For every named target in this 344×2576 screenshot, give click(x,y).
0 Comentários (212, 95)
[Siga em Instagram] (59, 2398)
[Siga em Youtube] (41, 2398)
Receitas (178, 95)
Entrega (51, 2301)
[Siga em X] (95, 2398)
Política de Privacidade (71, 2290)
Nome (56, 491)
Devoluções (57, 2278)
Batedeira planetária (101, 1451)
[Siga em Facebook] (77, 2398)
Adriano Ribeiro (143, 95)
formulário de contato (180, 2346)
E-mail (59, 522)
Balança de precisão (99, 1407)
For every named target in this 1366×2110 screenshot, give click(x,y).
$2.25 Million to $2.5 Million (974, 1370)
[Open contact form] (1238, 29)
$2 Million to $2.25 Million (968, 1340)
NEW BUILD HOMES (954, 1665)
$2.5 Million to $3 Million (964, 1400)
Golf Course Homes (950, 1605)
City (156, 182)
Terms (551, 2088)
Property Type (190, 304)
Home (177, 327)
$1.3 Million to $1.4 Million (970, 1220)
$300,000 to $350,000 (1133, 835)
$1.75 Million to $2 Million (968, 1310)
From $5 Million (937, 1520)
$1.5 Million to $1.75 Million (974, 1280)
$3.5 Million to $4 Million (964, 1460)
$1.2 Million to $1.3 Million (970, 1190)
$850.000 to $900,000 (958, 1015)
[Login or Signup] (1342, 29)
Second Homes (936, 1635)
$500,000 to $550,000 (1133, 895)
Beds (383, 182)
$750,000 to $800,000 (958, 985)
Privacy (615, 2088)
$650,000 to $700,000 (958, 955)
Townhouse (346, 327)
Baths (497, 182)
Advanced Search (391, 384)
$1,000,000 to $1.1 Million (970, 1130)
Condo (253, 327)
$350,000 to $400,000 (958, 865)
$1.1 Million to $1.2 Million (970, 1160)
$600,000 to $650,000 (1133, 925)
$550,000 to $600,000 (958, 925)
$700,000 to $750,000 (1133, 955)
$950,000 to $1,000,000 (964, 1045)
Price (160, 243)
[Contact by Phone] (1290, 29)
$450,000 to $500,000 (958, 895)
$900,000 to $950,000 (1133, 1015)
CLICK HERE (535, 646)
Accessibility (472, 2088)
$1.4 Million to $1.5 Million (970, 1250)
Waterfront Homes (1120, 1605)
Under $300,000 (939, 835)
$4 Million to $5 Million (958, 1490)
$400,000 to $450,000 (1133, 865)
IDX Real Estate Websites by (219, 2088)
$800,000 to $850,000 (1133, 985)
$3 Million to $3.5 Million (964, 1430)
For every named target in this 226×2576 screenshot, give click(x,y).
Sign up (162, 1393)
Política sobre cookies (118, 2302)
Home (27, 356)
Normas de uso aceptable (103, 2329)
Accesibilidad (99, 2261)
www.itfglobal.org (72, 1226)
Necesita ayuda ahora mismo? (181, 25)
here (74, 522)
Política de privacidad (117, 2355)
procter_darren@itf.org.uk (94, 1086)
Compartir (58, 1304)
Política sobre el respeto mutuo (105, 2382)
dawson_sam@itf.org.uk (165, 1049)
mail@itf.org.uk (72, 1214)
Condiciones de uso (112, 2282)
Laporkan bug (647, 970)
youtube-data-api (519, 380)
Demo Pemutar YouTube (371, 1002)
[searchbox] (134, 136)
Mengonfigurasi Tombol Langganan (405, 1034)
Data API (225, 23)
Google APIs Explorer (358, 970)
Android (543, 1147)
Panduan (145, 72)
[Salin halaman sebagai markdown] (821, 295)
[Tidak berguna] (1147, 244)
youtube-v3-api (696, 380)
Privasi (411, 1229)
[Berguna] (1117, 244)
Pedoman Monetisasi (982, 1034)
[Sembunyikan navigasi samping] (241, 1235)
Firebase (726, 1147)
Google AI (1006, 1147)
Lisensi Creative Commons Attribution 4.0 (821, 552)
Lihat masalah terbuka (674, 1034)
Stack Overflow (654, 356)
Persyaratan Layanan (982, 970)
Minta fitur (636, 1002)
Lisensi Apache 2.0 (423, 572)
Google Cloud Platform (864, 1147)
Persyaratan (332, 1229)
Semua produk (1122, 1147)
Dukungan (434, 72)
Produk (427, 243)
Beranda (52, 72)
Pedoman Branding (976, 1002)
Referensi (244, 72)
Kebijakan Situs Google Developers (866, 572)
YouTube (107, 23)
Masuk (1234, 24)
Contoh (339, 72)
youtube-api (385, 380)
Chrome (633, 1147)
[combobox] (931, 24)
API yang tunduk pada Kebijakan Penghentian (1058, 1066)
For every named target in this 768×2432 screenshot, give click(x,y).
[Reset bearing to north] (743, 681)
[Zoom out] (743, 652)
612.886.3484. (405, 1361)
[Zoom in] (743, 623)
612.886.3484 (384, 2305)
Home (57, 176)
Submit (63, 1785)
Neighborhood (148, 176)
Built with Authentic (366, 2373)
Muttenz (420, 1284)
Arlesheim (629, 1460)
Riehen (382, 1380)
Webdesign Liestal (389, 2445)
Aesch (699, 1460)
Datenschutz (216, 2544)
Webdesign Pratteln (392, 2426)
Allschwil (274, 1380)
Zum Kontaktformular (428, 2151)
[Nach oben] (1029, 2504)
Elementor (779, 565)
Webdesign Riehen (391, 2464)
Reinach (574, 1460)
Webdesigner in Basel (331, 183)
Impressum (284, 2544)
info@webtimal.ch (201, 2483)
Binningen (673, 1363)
- - -
→ Task prompt:
Could you restate every entry verbatim, please?

→ Output of the exercise:
For every named target in this 344×2576 screenshot, give click(x,y).
0 Comentários (212, 95)
[Siga em Instagram] (59, 2398)
[Siga em Youtube] (41, 2398)
Receitas (178, 95)
Entrega (51, 2301)
[Siga em X] (95, 2398)
Política de Privacidade (71, 2290)
Nome (56, 491)
Devoluções (57, 2278)
Batedeira planetária (101, 1451)
[Siga em Facebook] (77, 2398)
Adriano Ribeiro (143, 95)
formulário de contato (180, 2346)
E-mail (59, 522)
Balança de precisão (99, 1407)
For every named target in this 1366×2110 screenshot, give click(x,y).
$2.25 Million to $2.5 Million (974, 1370)
[Open contact form] (1238, 29)
$2 Million to $2.25 Million (968, 1340)
NEW BUILD HOMES (954, 1665)
$2.5 Million to $3 Million (964, 1400)
Golf Course Homes (950, 1605)
City (156, 182)
Terms (551, 2088)
Property Type (190, 304)
Home (177, 327)
$1.3 Million to $1.4 Million (970, 1220)
$300,000 to $350,000 (1133, 835)
$1.75 Million to $2 Million (968, 1310)
From $5 Million (937, 1520)
$1.5 Million to $1.75 Million (974, 1280)
$3.5 Million to $4 Million (964, 1460)
$1.2 Million to $1.3 Million (970, 1190)
$850.000 to $900,000 (958, 1015)
[Login or Signup] (1342, 29)
Second Homes (936, 1635)
$500,000 to $550,000 (1133, 895)
Beds (383, 182)
$750,000 to $800,000 (958, 985)
Privacy (615, 2088)
$650,000 to $700,000 (958, 955)
Townhouse (346, 327)
Baths (497, 182)
Advanced Search (391, 384)
$1,000,000 to $1.1 Million (970, 1130)
Condo (253, 327)
$350,000 to $400,000 (958, 865)
$1.1 Million to $1.2 Million (970, 1160)
$600,000 to $650,000 (1133, 925)
$550,000 to $600,000 (958, 925)
$700,000 to $750,000 (1133, 955)
$950,000 to $1,000,000 (964, 1045)
Price (160, 243)
[Contact by Phone] (1290, 29)
$450,000 to $500,000 (958, 895)
$900,000 to $950,000 (1133, 1015)
CLICK HERE (535, 646)
Accessibility (472, 2088)
$1.4 Million to $1.5 Million (970, 1250)
Waterfront Homes (1120, 1605)
Under $300,000 (939, 835)
$4 Million to $5 Million (958, 1490)
$400,000 to $450,000 (1133, 865)
IDX Real Estate Websites by (219, 2088)
$800,000 to $850,000 (1133, 985)
$3 Million to $3.5 Million (964, 1430)
For every named target in this 226×2576 screenshot, give click(x,y).
Sign up (162, 1393)
Política sobre cookies (118, 2302)
Home (27, 356)
Normas de uso aceptable (103, 2329)
Accesibilidad (99, 2261)
www.itfglobal.org (72, 1226)
Necesita ayuda ahora mismo? (181, 25)
here (74, 522)
Política de privacidad (117, 2355)
procter_darren@itf.org.uk (94, 1086)
Compartir (58, 1304)
Política sobre el respeto mutuo (105, 2382)
dawson_sam@itf.org.uk (165, 1049)
mail@itf.org.uk (72, 1214)
Condiciones de uso (112, 2282)
Laporkan bug (647, 970)
youtube-data-api (519, 380)
Demo Pemutar YouTube (371, 1002)
[searchbox] (134, 136)
Mengonfigurasi Tombol Langganan (405, 1034)
Data API (225, 23)
Google APIs Explorer (358, 970)
Android (543, 1147)
Panduan (145, 72)
[Salin halaman sebagai markdown] (821, 295)
[Tidak berguna] (1147, 244)
youtube-v3-api (696, 380)
Privasi (411, 1229)
[Berguna] (1117, 244)
Pedoman Monetisasi (982, 1034)
[Sembunyikan navigasi samping] (241, 1235)
Firebase (726, 1147)
Google AI (1006, 1147)
Lisensi Creative Commons Attribution 4.0 (821, 552)
Lihat masalah terbuka (674, 1034)
Stack Overflow (654, 356)
Persyaratan Layanan (982, 970)
Minta fitur (636, 1002)
Lisensi Apache 2.0 (423, 572)
Google Cloud Platform (864, 1147)
Persyaratan (332, 1229)
Semua produk (1122, 1147)
Dukungan (434, 72)
Produk (427, 243)
Beranda (52, 72)
Pedoman Branding (976, 1002)
Referensi (244, 72)
Kebijakan Situs Google Developers (866, 572)
YouTube (107, 23)
Masuk (1234, 24)
Contoh (339, 72)
youtube-api (385, 380)
Chrome (633, 1147)
[combobox] (931, 24)
API yang tunduk pada Kebijakan Penghentian (1058, 1066)
For every named target in this 768×2432 screenshot, give click(x,y).
[Reset bearing to north] (743, 681)
[Zoom out] (743, 652)
612.886.3484. (405, 1361)
[Zoom in] (743, 623)
612.886.3484 (384, 2305)
Home (57, 176)
Submit (63, 1785)
Neighborhood (148, 176)
Built with Authentic (366, 2373)
Muttenz (420, 1284)
Arlesheim (629, 1460)
Riehen (382, 1380)
Webdesign Liestal (389, 2445)
Aesch (699, 1460)
Datenschutz (216, 2544)
Webdesign Pratteln (392, 2426)
Allschwil (274, 1380)
Zum Kontaktformular (428, 2151)
[Nach oben] (1029, 2504)
Elementor (779, 565)
Webdesign Riehen (391, 2464)
Reinach (574, 1460)
Webdesigner in Basel (331, 183)
Impressum (284, 2544)
info@webtimal.ch (201, 2483)
Binningen (673, 1363)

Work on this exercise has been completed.